|Institute||:||University of Miguel Hernández, Alicante, SPAIN|
|Programming Languages||:||PERL, GD library, BioPERL|
|Operating System||:||Linux Fedora Core 3, MS Windows 2K/XP|
|Bioinformatics Tools||:||BLAST, tRNAScan-SE|
|Duration||:||May. 2005 - Aug. 2005|
In the last ten years the use of ITS sequences for bacterial typing purposes has increased. The 16S-23S Intergenic Transcribed Spacers (ITS) are characterized by a high variability that allows performing intraspecic discrimination of very close bacterial strains. The presence of conserved regions like tRNA genes or boxes together with hyper variable regions makes the ITS a very complex sequence dificult to analyze and compare. A software to study Intergenic Transcribed Spacers by a Word Count based System (IWoCS) has been proposed.
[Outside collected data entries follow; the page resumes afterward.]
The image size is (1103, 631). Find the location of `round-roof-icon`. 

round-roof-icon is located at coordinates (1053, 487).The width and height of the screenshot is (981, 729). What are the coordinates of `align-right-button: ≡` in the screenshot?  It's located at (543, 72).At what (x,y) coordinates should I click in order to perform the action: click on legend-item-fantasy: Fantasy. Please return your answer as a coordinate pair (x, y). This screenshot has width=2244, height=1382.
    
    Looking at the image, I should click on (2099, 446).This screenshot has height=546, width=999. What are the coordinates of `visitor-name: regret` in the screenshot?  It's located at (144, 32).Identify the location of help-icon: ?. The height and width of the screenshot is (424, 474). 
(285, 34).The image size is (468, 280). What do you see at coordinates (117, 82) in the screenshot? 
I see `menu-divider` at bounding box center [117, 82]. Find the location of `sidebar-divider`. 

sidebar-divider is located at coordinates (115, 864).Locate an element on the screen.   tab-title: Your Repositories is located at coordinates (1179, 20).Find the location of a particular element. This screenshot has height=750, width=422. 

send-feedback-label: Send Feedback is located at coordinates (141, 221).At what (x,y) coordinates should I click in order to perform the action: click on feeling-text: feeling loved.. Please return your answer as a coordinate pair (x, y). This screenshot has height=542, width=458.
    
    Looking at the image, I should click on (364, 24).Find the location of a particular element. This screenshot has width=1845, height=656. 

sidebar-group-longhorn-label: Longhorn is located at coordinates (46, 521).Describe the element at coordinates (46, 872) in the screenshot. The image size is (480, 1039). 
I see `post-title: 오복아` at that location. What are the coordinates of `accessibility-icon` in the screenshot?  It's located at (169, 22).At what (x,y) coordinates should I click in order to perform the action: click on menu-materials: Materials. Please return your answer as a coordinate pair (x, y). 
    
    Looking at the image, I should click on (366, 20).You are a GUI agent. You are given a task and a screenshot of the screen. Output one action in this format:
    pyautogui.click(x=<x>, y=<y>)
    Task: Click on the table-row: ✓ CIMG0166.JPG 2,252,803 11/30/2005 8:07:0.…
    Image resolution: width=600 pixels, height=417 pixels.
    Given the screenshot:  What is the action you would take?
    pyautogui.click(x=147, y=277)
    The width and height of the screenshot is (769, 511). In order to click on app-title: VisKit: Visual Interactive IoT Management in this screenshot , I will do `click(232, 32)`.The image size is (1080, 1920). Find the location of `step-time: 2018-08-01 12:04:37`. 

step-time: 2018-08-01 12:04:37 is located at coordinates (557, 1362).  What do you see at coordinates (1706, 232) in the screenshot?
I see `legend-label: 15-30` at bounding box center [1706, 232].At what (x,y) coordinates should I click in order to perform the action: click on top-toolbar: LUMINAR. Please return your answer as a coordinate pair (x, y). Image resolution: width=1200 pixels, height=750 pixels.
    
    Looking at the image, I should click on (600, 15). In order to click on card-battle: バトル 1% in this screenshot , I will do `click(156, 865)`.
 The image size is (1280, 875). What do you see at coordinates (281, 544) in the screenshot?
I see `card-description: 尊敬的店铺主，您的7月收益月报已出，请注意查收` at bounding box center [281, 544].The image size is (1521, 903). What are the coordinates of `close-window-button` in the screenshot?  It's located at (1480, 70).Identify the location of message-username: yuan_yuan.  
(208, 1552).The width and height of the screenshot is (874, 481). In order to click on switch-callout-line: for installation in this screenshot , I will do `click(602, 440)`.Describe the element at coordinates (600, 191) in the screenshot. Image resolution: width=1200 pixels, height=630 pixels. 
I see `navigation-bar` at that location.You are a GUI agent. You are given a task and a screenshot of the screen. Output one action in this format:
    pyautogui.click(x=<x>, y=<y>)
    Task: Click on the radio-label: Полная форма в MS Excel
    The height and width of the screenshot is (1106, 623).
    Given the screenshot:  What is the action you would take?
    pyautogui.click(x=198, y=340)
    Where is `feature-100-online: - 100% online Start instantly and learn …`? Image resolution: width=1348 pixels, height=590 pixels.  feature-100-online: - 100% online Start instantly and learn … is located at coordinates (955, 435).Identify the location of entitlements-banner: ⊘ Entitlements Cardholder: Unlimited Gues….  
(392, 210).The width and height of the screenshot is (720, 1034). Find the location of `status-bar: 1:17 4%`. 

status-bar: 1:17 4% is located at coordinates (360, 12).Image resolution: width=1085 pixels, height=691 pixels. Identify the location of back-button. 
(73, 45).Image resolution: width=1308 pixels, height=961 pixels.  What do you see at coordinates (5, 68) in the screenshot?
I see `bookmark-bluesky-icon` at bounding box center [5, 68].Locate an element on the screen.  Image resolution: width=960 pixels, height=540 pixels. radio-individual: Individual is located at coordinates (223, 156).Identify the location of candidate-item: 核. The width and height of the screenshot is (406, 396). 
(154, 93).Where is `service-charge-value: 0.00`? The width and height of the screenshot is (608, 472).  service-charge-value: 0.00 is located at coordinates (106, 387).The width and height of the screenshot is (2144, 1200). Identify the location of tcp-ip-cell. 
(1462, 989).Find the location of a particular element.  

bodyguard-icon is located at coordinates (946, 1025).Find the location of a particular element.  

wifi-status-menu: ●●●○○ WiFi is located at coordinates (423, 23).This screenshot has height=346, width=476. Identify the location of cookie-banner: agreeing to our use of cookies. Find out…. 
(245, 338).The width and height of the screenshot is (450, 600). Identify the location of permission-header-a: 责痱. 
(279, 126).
A wide dataset of ITS was created (comprising 6,398 sequences) jointly with a n-mer (with n going from 5 to 10) database where all the occurrences of possible mer, describing each ITS sequence, were collected including 16,509,227 entries. The database allows to analyze ITS sequences submitted by users using a web based interface. The abundance in the database of each n-mer is given in a one-base sliding frame. The obtained profile identifies common n-mers as conserved regions (like tRNA or boxes) or rare n-mers as unique regions with corresponding taxonomic specificity. The study of the obtained profile highlights conserved or strain specific regions with a concomitant taxonomy report. Each mer could be used to retrieve the corresponding sequences for subsequent taxonomy or relationship analysis.